Co do serwisu nie chodziło mi o oszczędności, tylko o częstotliwość. 2 tys km to niewiele, a odstawiasz na cały dzień. Koszty wiadomo że są kilkakrotnie wyższe niż samodzielne naprawy, ale na tym mają zarabiać. Nie od dziś wiadomo że ASO (dot. także osobowych,ciężarowych itp.) zarabia więcej pieniążków na przeglądach okresowych niż na samej sprzedaży auta. Z ciekawostek mogę powiedzieć że kiedyś w chińczyku za przegląd gwarancyjny płaciłem 150zł a po gwarancji jak z ciekawości się spytałem jaki jest koszt takiego przeglądu to usłyszałem 90zł (ten sam serwis). Kasują więcej na poczet napraw gwarancyjnych :)

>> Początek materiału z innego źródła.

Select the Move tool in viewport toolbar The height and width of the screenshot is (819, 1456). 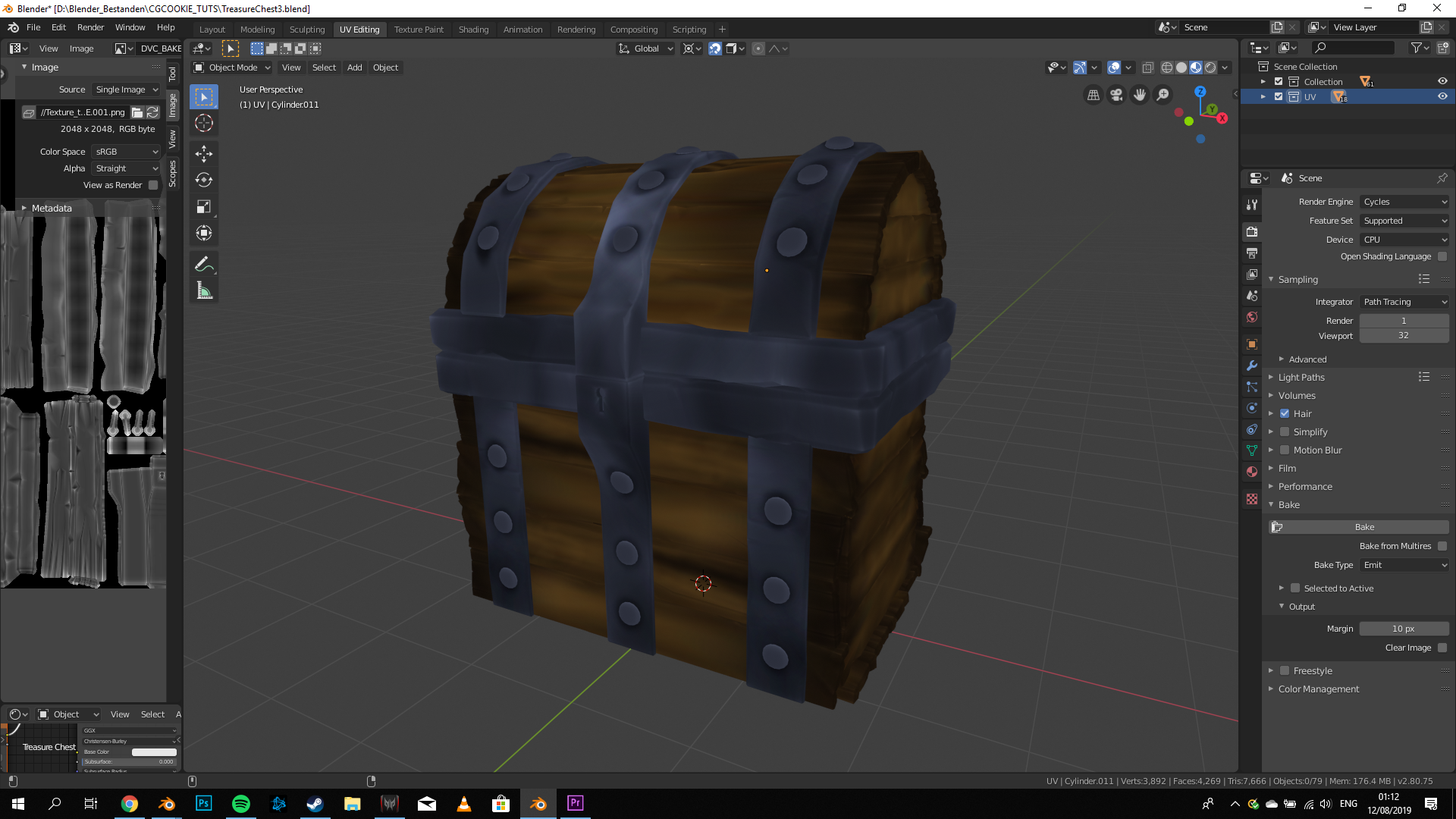click(203, 154)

Kymco nie jest moim konikiem, ale niech stracę. :P
-
http://www.arkemastudio.it/images/projects/projects/R16/Agility%20R16%20-%20Kymco%20Press%20Information.pdf
-
http://www.kymcotorino.it/wp-content/uploads/manuale_AgilityR16-200i.pdf
-
Spoko maroko, powyżej 150 cm3 pojemności to żadna kopajka nie ma już lekkiego życia. Dekompresator wypada też mieć na mostu tuż nad wałkiem rozrządu, a i tak żadna blondyna tego sama nie ukopie za Chiny Ludowe oraz przynależne jej nadal Republiki i dlatego jest tam praktykowany... electric starter. Only. :P
-
Btw. Po kopajce można dość szybko rozpoznać kondycję danego silnika, ale to już jest wiedza tylko dla wtajemniczonych. ;-)
A to ci powiem mnie najbardziej w nowszych konstrukcja wpienia,starter nożny ręczny powinien jako awaryjny byc zawsze.
paci napisał:
A to ci powiem mnie najbardziej w nowszych konstrukcja wpienia,starter nożny ręczny powinien jako awaryjny byc zawsze.
popieram
Ja to doskonale wiem, zam i rozumiem. Ale to się naprawdę zmienia uwierz (przynajmniej w Wawie, oczywiście, ludzie lepiej zarabiają i nie mają czasu, więc im się śpieszy ze wszystkim). Widzę, jakie tłumy ma na placu mój mechanik (od samochodu) i jak zmienia się podejście ludzi. Coraz częściej (tak jak ja) dają mu zarobić nie tylko na naprawie, ale i na akcesoriach. Przestałem szukać najtańszych ofert w necie. Zamawiam u niego, on ma duże zniżki, więc ceną nie zabija, sam na tym zawsze kilka groszy zarobi, do tego ma obrót na częściach, więc ma jeszcze większe upusty, dwa razy wygrał za obrót częściami samochód, to je (oba) dał na zastępcze dla klientów, jak oddaję do niego auto na przegląd (bo napraw w zasadzie nie ma, ale przeglądy i dwa razy w roku czasem są), a mi się pali, to dostaję zastępczy wózek bez żadnych dodatkowych opłat. A nie jest to olbrzymi drogi serwis z cenami z kosmosu, czy dealer. Trafiła do niego cała moja rodzina i większość przyjaciół oraz znajomych z pracy. I wszyscy są zadowoleni. Mechanik też jest zadowolony, a jak kupiłem nowe auto, to dostał flaszkę dobrej whiskey za dotychczasową współpracę przy moim gracie i było <do zobaczenia za trzy lata>, po czym od kolejnych kilku lat znów serwisuję u niego auto. Znamy się już chyba z 10 lat, więc zaufanie jest obopólne :-)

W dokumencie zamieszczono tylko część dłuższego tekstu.